WRITTEN EXERCISE: Update the data below by replacing each "column header" with "column heading" and leaving everything else unchanged. Leave the pictures out of your answer.

STORED RECORDS:
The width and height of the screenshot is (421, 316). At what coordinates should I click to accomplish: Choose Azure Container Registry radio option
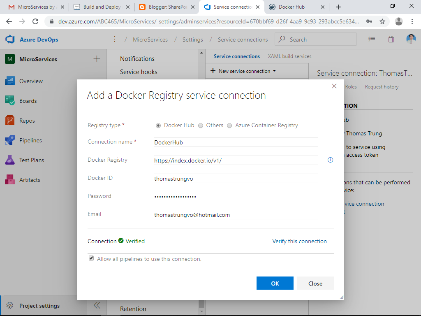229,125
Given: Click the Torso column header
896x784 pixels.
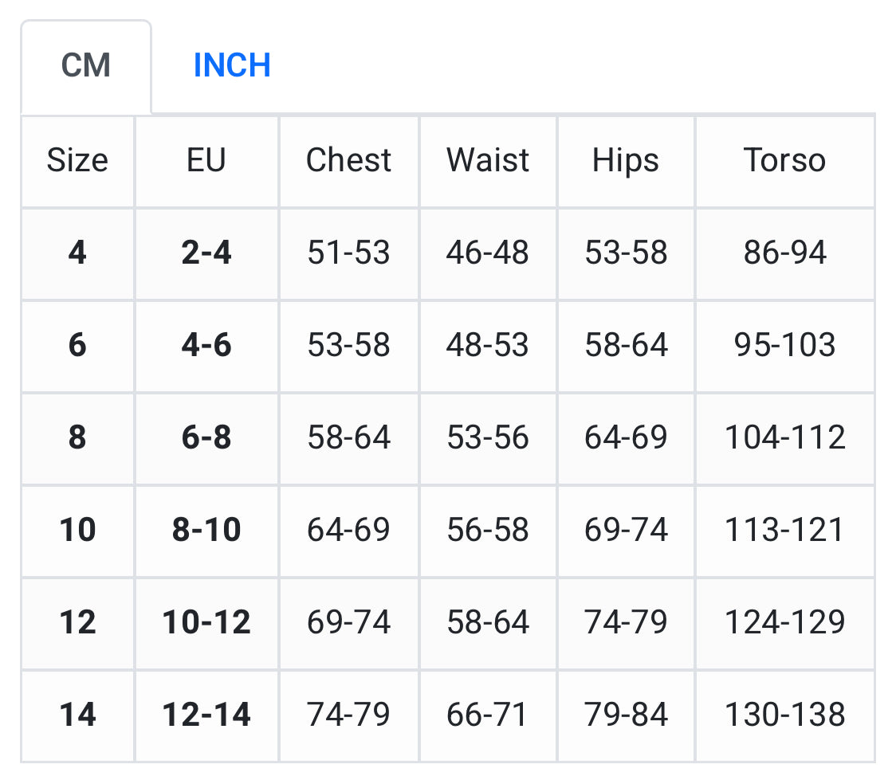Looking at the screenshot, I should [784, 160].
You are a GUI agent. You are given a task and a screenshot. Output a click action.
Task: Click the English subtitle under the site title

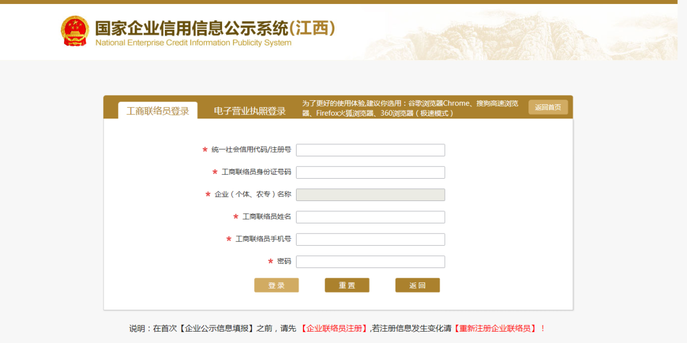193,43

ANSWER TO THE PROBLEM:
The width and height of the screenshot is (421, 316). At what coordinates should I click to accomplish: Choose Azure Container Registry radio option
229,125
Given: Click the Torso column heading
896x784 pixels.
Looking at the screenshot, I should [784, 160].
You are a GUI agent. You are given a task and a screenshot. Output a click action.
Task: Click the English subtitle under the site title

193,43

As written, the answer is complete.